◆ Brief ◆
Pictures are to be left out; every line from the one that holds "The image size is (532, 403)." to the end of the data is to be retyped exactly.

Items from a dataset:
----------

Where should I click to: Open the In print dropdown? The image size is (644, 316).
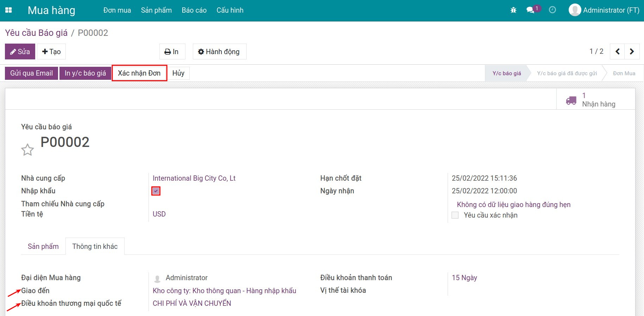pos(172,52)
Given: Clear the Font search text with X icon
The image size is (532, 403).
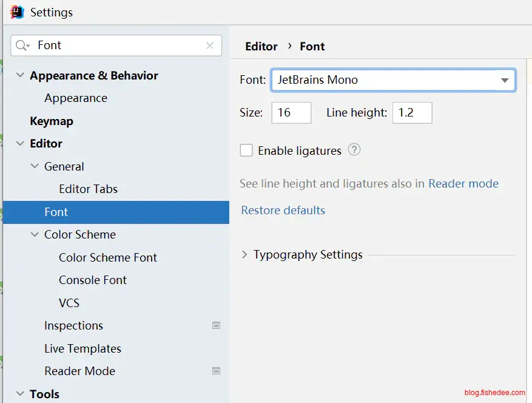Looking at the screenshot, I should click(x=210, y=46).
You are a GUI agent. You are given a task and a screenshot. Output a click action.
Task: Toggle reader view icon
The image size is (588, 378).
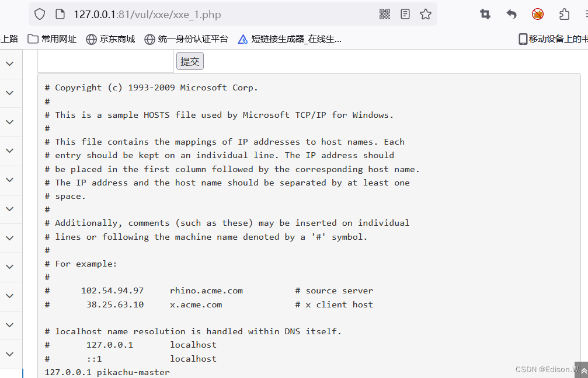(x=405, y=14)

----------

◆ Expected answer ◆
The image size is (532, 403).
Looking at the screenshot, I should click(x=210, y=46).
You are a GUI agent. You are given a task and a screenshot. Output a click action.
Task: Toggle reader view icon
The image size is (588, 378).
(x=405, y=14)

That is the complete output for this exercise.